***** Raw data

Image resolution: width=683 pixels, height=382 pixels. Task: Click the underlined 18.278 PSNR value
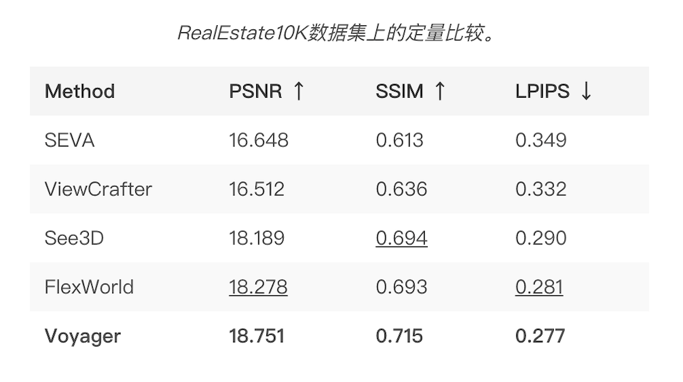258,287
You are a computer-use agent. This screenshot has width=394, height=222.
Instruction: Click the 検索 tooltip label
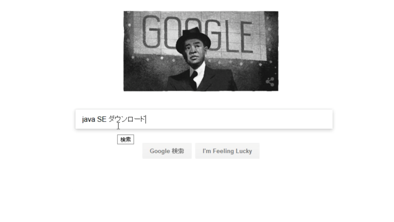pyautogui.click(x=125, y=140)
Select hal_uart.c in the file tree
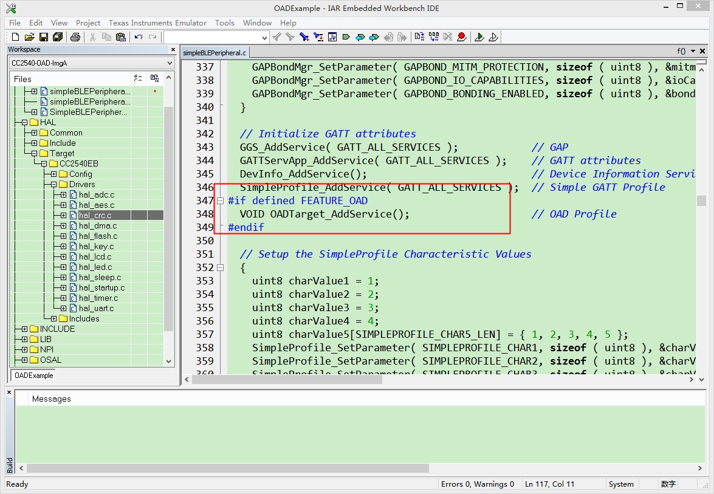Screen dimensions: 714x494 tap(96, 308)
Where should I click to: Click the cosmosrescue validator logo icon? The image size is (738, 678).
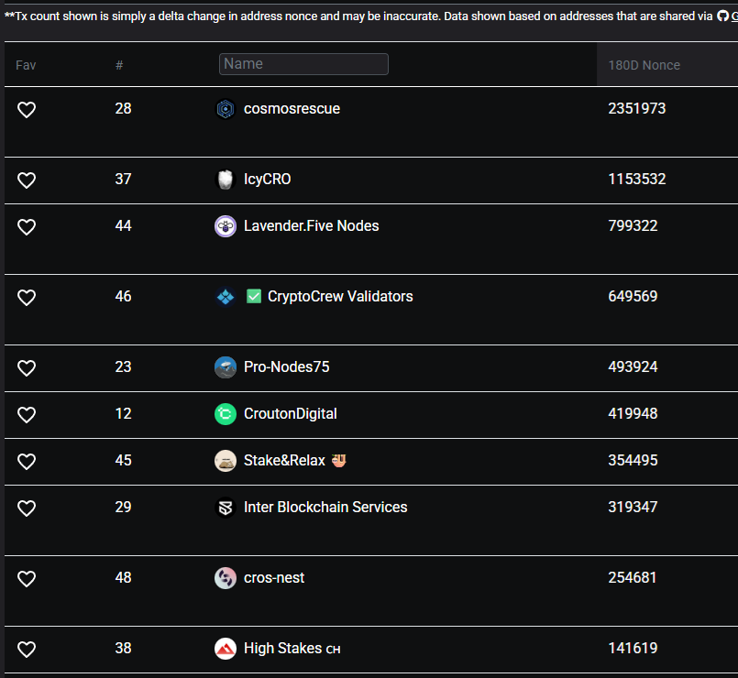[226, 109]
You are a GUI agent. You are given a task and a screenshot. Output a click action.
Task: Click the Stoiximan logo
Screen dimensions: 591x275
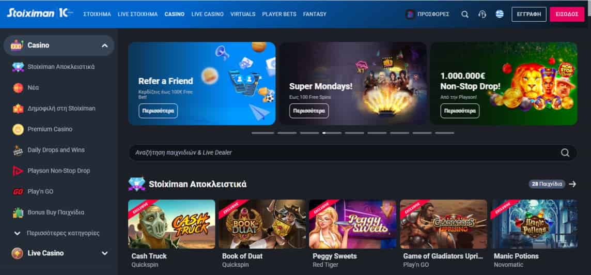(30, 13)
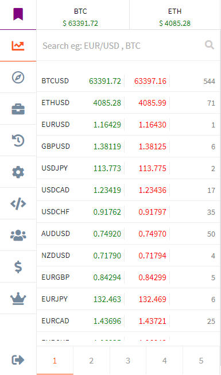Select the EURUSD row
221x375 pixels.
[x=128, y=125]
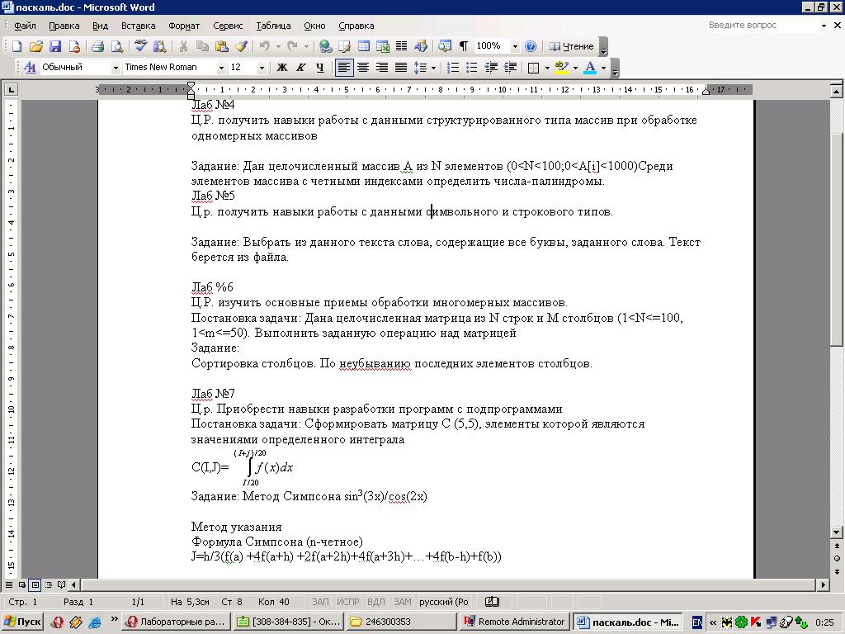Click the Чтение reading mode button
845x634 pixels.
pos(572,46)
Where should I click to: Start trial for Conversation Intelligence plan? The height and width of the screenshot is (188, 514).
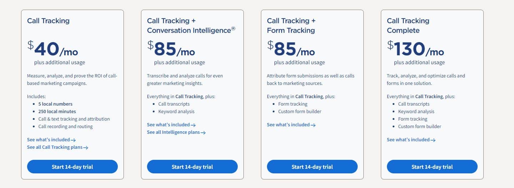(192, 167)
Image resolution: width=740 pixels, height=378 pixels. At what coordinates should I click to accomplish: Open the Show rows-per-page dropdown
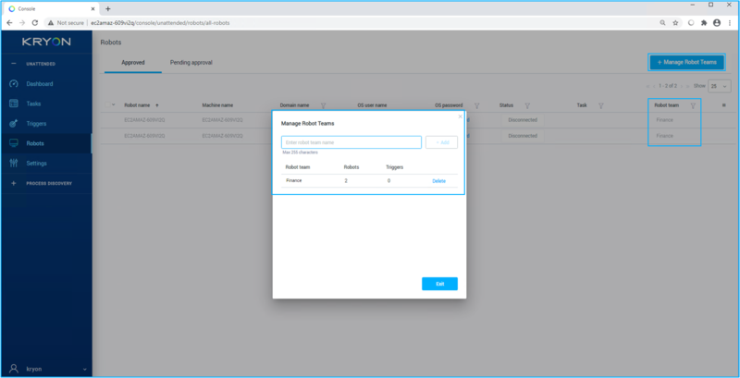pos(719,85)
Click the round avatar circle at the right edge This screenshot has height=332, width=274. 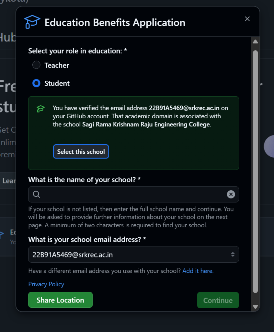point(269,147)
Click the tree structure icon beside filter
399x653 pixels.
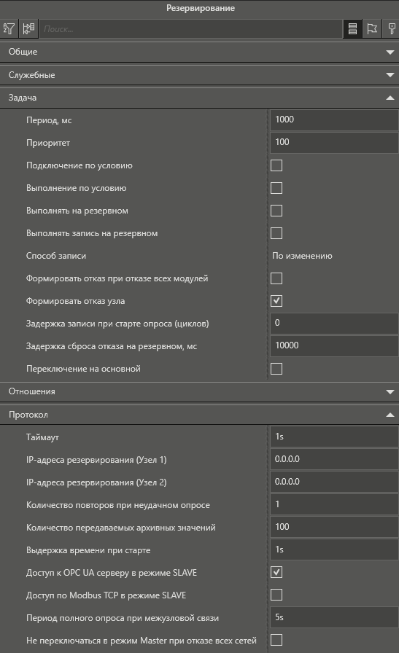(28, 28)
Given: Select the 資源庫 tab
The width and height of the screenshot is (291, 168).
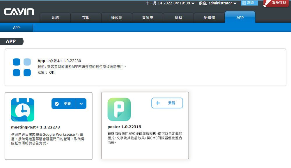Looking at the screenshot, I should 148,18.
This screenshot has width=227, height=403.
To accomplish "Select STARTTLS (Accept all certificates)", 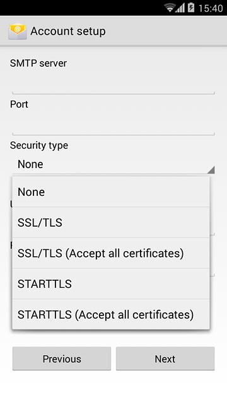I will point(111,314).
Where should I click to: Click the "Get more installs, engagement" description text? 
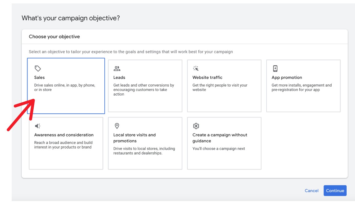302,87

**********

• [What you are asked to do]
All that is needed is a number: how many lines in the data above contain the string "agent".

• [Output for this task]
2